Pick out every line below that contains the word "реклама" and copy each one.

**Provided records:**
######

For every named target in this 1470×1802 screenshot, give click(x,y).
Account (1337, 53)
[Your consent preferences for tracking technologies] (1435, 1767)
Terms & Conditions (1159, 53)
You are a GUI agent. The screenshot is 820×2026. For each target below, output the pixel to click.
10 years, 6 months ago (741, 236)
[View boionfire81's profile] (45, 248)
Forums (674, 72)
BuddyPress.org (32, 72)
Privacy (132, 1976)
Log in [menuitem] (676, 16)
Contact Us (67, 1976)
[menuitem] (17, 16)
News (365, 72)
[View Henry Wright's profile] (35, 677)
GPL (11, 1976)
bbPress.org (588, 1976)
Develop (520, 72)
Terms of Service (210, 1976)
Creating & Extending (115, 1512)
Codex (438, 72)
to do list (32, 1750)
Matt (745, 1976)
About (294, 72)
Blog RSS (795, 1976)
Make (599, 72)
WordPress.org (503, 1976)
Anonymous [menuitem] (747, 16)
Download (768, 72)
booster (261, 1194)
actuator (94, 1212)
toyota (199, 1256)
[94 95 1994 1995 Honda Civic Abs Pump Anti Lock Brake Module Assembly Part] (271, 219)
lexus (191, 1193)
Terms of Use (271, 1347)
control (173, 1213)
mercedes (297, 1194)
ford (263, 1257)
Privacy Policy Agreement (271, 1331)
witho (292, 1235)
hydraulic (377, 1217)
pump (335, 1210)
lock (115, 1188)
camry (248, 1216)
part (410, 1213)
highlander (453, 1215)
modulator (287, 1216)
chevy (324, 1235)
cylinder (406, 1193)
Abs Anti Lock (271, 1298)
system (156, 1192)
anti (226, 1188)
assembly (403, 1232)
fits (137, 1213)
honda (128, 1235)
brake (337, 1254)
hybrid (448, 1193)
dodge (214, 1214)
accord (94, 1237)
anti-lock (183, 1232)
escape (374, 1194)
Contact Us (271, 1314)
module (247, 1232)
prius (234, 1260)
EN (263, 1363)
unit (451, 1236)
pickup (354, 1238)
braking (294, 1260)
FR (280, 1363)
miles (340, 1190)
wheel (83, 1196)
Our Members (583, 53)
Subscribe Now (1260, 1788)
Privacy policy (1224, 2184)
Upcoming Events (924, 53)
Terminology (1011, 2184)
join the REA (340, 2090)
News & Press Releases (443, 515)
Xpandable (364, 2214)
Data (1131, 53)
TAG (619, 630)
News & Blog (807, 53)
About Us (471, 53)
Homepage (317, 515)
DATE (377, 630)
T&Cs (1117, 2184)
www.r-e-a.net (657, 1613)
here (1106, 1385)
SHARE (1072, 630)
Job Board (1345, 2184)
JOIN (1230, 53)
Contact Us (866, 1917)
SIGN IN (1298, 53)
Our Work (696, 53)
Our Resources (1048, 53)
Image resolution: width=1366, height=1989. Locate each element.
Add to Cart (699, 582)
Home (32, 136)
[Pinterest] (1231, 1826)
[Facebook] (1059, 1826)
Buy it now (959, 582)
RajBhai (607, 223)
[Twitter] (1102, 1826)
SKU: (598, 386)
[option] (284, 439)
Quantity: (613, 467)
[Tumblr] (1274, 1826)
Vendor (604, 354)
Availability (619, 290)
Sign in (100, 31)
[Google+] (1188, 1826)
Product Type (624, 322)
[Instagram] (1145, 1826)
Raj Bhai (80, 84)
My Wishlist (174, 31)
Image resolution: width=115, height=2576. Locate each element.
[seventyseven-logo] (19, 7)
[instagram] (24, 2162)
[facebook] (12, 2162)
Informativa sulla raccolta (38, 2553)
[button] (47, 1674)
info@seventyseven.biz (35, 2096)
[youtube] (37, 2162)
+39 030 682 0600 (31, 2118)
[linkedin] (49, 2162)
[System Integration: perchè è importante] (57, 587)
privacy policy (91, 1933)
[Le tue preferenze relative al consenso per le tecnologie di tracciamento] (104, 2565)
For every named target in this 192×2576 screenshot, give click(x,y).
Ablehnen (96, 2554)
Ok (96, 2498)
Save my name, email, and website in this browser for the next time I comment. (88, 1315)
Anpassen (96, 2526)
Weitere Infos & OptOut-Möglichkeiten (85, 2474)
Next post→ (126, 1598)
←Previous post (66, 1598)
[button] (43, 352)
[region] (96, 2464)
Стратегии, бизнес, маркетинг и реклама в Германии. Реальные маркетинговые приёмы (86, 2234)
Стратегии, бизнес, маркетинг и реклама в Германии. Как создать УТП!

######

**Exercise result:**
Стратегии, бизнес, маркетинг и реклама в Германии. Реальные маркетинговые приёмы (86, 2234)
Стратегии, бизнес, маркетинг и реклама в Германии. Как создать УТП!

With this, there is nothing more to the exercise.